In a carving on stone, as well as in the Troano MS. and the Codex Cortesianus, Dr. Le Plongeon has found records of the destruction by earthquake, followed by submergence, of a great island in the Atlantic ocean. The author of the Troano MS. affirms that this land disappeared under the waves 8,060 years before the inditing of that volume. It is not known when the book in question was written, but judging from Egyptian records, the cataclysm must have occurred between ten and eleven thousand years ago. In the Maya books the lost land is called MU.

Lately Dr. Le Plongeon has discovered, in translating the inscriptions, written in Maya language with Egyptian and Maya characters, which adorn the faces of the Pyramid of Xochicalco, situated sixty miles to the southwest of the city of Mexico, in the State of Morelos, eighteen miles from the city of Cuernavaca, that said pyramid was a commemorative monument raised to perpetuate the memory of the destruction of the land of Mu among coming generations, and that it was made an exact model of the sacred hill in Atlantis which Plato in his Timœus describes as having been crowned by a temple dedicated to Cleito and Poseidon.

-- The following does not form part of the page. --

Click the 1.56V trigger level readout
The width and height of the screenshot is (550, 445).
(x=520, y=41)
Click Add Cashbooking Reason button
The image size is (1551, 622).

Looking at scenes depicted in mural paintings, one is driven to the conclusion that the Mayas were much addicted to the study of occult forces; they certainly used magic mirrors and appealed to haruspicy in their desire to foretell events. As may be seen in Dr. Le Plongeon’s “Queen Móo”, one tableau represents a wiseman examining the cracks induced by heat on the shell of an armadillo and the marks made by the vapor; from these signs he endeavors to read the fate of the young Princess Móo. The soothsayer, of the imperial family of China uses a turtle in the same way in a ceremony called Puu, for the royal family only, and in state affairs of exceptional importance.

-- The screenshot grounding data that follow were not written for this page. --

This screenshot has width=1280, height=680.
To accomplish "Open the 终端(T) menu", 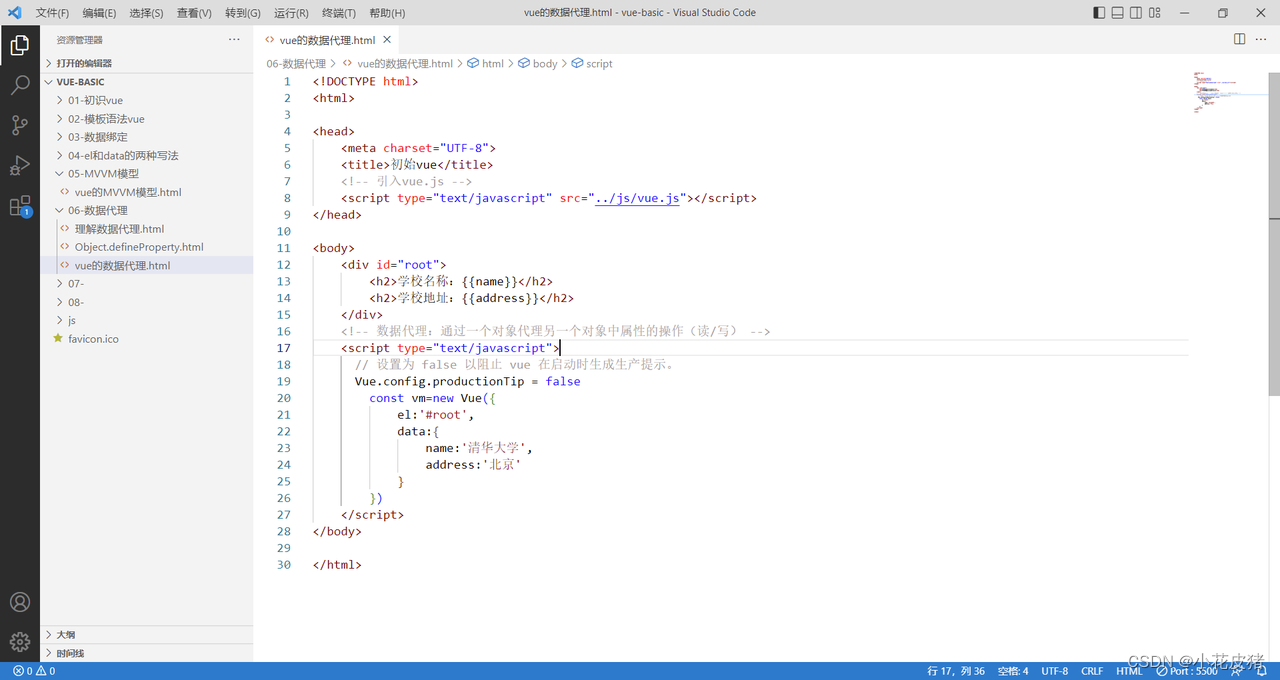I will pos(339,13).
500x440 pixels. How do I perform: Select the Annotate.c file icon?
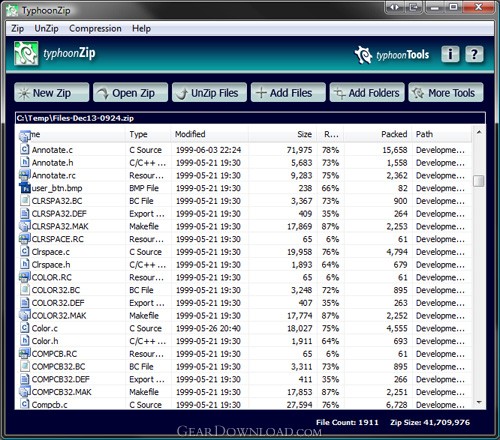click(24, 149)
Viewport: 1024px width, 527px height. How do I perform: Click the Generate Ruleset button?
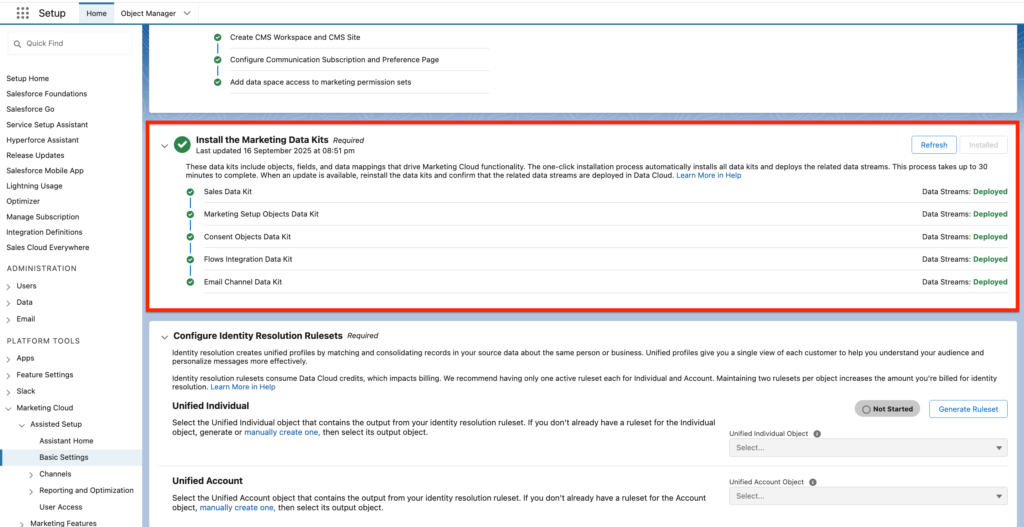[968, 409]
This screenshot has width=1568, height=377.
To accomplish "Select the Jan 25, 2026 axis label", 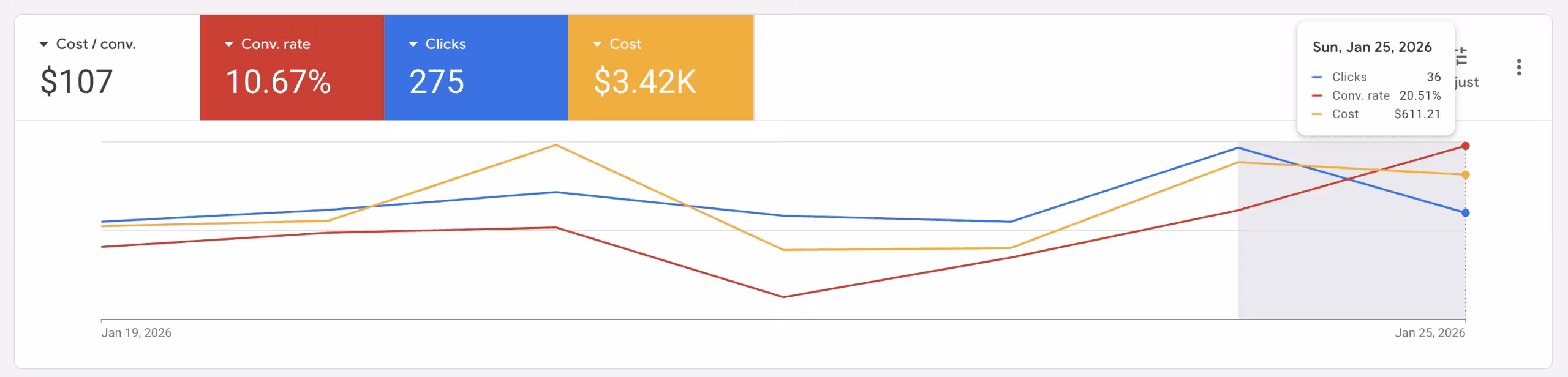I will [1430, 333].
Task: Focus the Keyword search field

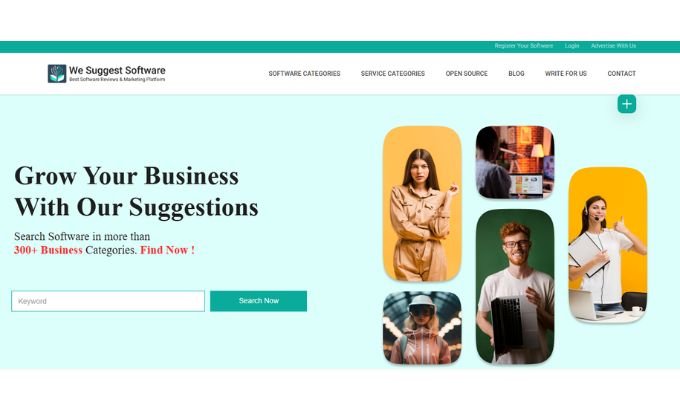Action: (108, 301)

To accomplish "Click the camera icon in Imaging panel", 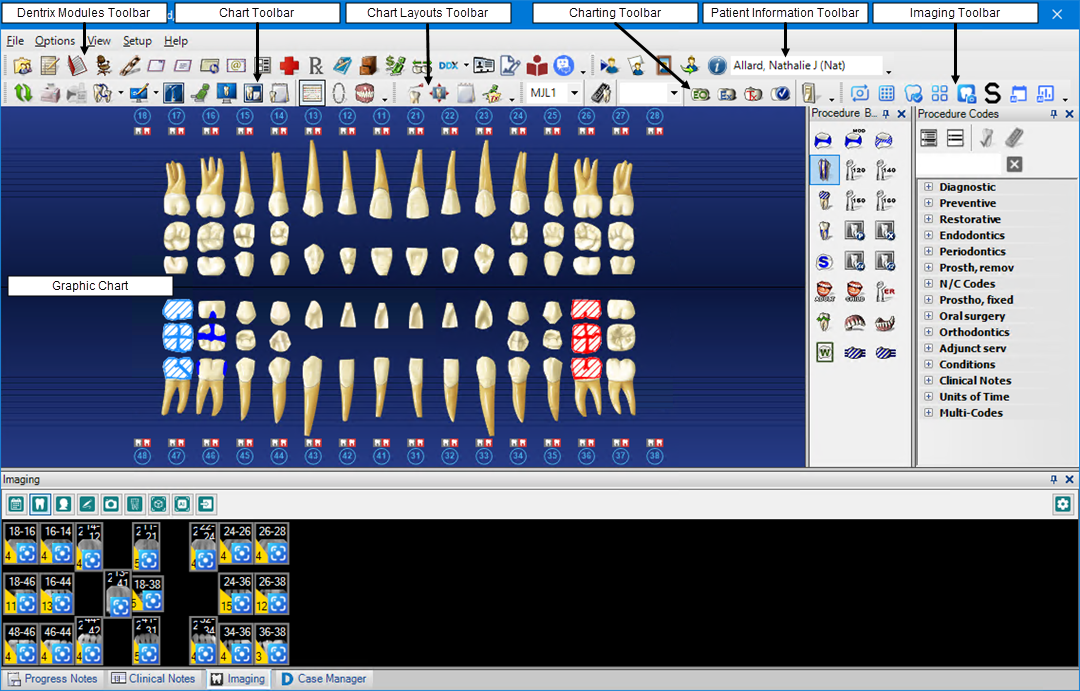I will [x=109, y=503].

Another tableau, also reproduced in “Queen Móo”, represents one man in his feather mantle, mesmerizing another, showing that hypnotism was anciently made use of in Yucatan by priests and wisemen.

There can be no doubt that certain stones were considered efficacious, as talismans. Jadeite, particularly that of a beautiful apple-green, mottled with grey, was held in high esteem by the Mayas, if they did not regard it as sacred. They called it “Bones of the Earth” because it was the hardest stone known to them. Of the many varieties of jadeite, for which no less than a hundred and fifty names have been found, according to Fischer, the apple-green is the most rare.

In the great square of the old city of Chicħen, Dr. Le Plongeon discovered, in the thick forest, two very ancient tombs with some of their decorative sculptures yet in place; those on one, enabled him to see that the tomb had been erected to the memory of Coh by his widow, Queen Móo. In it he found a statue of the Prince consort; also a large white stone urn, containing what proved, by chemical analysis, to have been human flesh, charred and preserved in red oxide of mercury. In the same urn, among other relics, was a beautiful ornament of green jadeite, like those decorating the necks of various personages portrayed in the sculptures of certain edifices.

In connection with the statue it must be observed that the ancient Mayas held a belief similar to that entertained by the Egyptians, regarding the condition of the soul after death, and in the same way made a statue of the deceased, with the idea that this would give the individual a hold upon life. The natives who aided in bringing Coh’s statue to light, out of the mausoleum where it had remained concealed for thousands of years, invariably spoke of it as the “Enchanted Prince”, and frequently assured its discoverer that he had succeeded in finding it because he himself had dwelt there in past ages, and was one of the great men whose effigies were seen on all sides.

When the larger portion of the charred viscera found in the urn was burned, to reduce it to ashes, the natives standing by exclaimed—“A majestic shade ascends amid the smoke! It is the form of the enchanted Prince, that seems to fade into nothingness.” So impressed were the men by what their imagination had evoked, that all ran from the spot in a state of agitation.

On the day when the statue, weighing three thousand pounds, was taken out of the monument, a party of hostile Indians suddenly emerged from the forest. One of their number was aged, and he remarked to his companions, “This represents one of our great men of antiquity.” Then the young men paid homage to the statue by bending one knee, in a manner peculiar to those people.

Traditions of their ancestors are not altogether lost among the natives, as some travelers assert. Many still perform rites and ceremonies in the depths of forests or in unexplored caverns, in the darkness of the night, but keep their secrets to themselves, remembering the tortures inflicted on their fathers by the Spanish priests to oblige them to forego the religious observances that had been dear to those of their race for countless generations.